Continuando il lavoro di “ Una valutazione possibile” , credo occorra proseguire con rinnovata lena nella costruzione secondo il metodo fenomenologico/ermeneutico di una teoria della valutazione generativa di pratiche rigorose di ricerca; su questa poi si farà perno per sistemi di rappresentazione al pubblico che rendano giustizia al grande valore della nostra scuola e dei nostri insegnanti. Magari a costo di esser partigiani come quelli dell’ altro fronte.
L’ impegno ha anche rilevanza politica: se non vi è un modello di valutazione scientificamente fondato (oltre che generalmente rispettato, se non condiviso, dalla comunità degli studiosi e dei docenti) valutare diviene un’arma contro la libertà d’insegnamento. Un apparato retorico.

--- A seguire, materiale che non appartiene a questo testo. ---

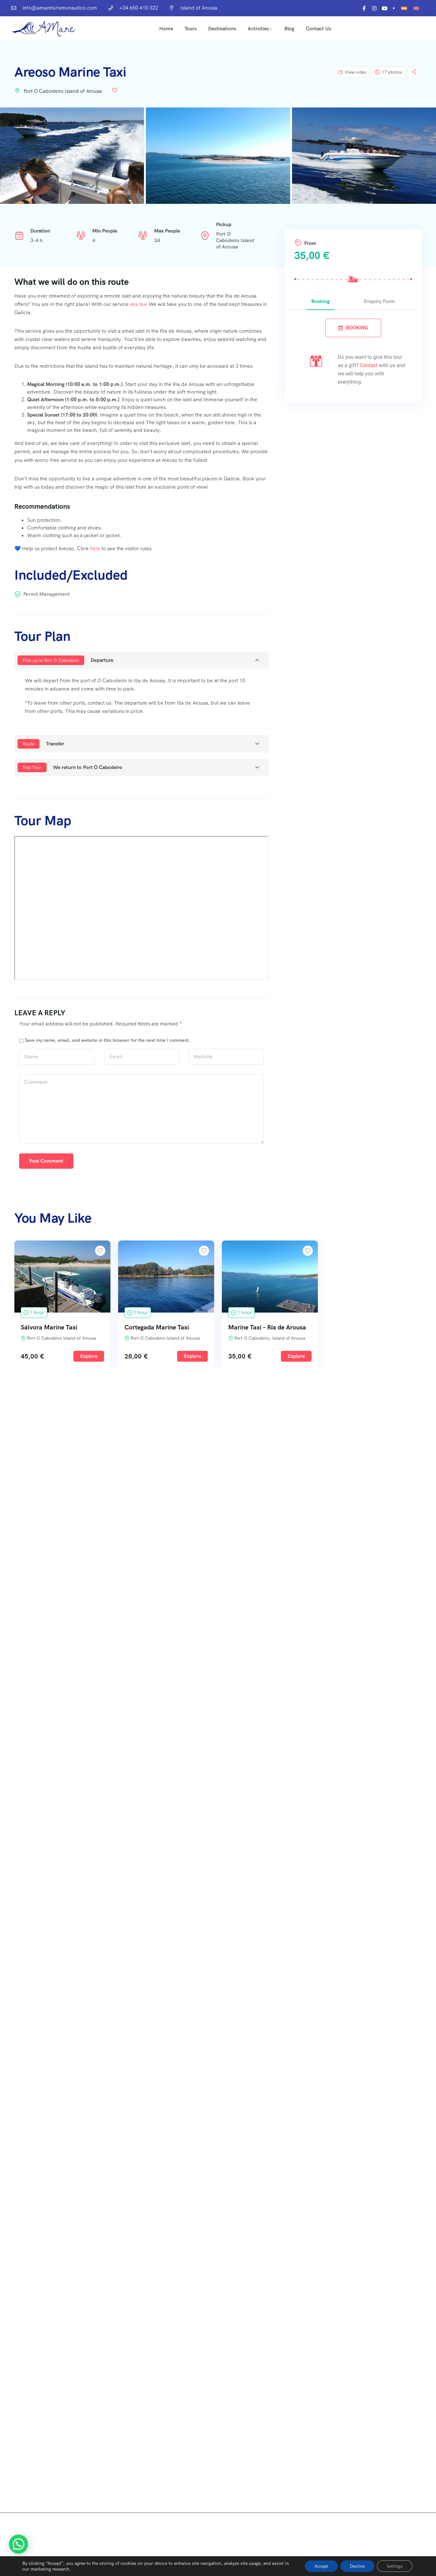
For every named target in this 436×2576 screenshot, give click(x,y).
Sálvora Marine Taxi (49, 1327)
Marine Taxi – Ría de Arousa (267, 1327)
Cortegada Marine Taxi (156, 1327)
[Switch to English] (416, 8)
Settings (395, 2566)
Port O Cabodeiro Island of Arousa (63, 91)
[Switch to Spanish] (404, 8)
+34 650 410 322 (138, 7)
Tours (190, 28)
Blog (289, 28)
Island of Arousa (198, 7)
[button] (18, 2544)
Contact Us (318, 28)
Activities (258, 28)
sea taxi (138, 304)
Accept (321, 2566)
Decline (357, 2566)
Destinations (222, 28)
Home (166, 28)
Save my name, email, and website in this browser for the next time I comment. (107, 1040)
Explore (88, 1356)
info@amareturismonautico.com (59, 7)
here (95, 548)
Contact (369, 365)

Augurio per (lontani?) anni a venire
Come accade da molti, troppi anni anche con altre operazioni scientificamente discutibili, saremo disciplinati: gli ispettori (i pochi rimasti) sovrintenderanno, i dirigenti organizzeranno, gli insegnanti assisteranno. Socrate insegna che alle disposizioni dello Stato il funzionario deve comunque obbedire, pur rendendosi conto dei loro effetti; salvo sottoporle poi, dopo attento studio, a critica epistemologica ed etico-politica.
Ma pensiamo anche al futuro. Speriamo che la valutazione delle scuole possa acquisire negli anni venturi (quest’ anno non credo) una più aggiornata forma di ricerca, dunque, a mio avviso, fenomenologico-ermeneutica. Il tentativo potrebbe essere quello di elaborare scenari ed elementi progettuali per una teoria della valutazione che consenta di mettere in luce non eventi a suffragio di atti retorici ma atti scientifici. Occorre individuare esplicitamente i principi del metodo d’indagine e i processi configurativi, induttivi e deduttivi di costruzione teoretica e attuazione pratica. Per mettere il tutto a disposizione di chi proverà a valutare insegnanti, dirigenti e scuole (figuriamoci cosa accadrebbe se gli esiti delle prove di adesso fossero utilizzati per premiare/punire il cosiddetto “merito” ) o di chi sentirà il bisogno di strumenti epistemologicamente fondati se non altro per difendersi da valutazioni basate su modelli di “scientificità” e operazioni sempre più avvertiti da chi lavora nelle scuole come alieni.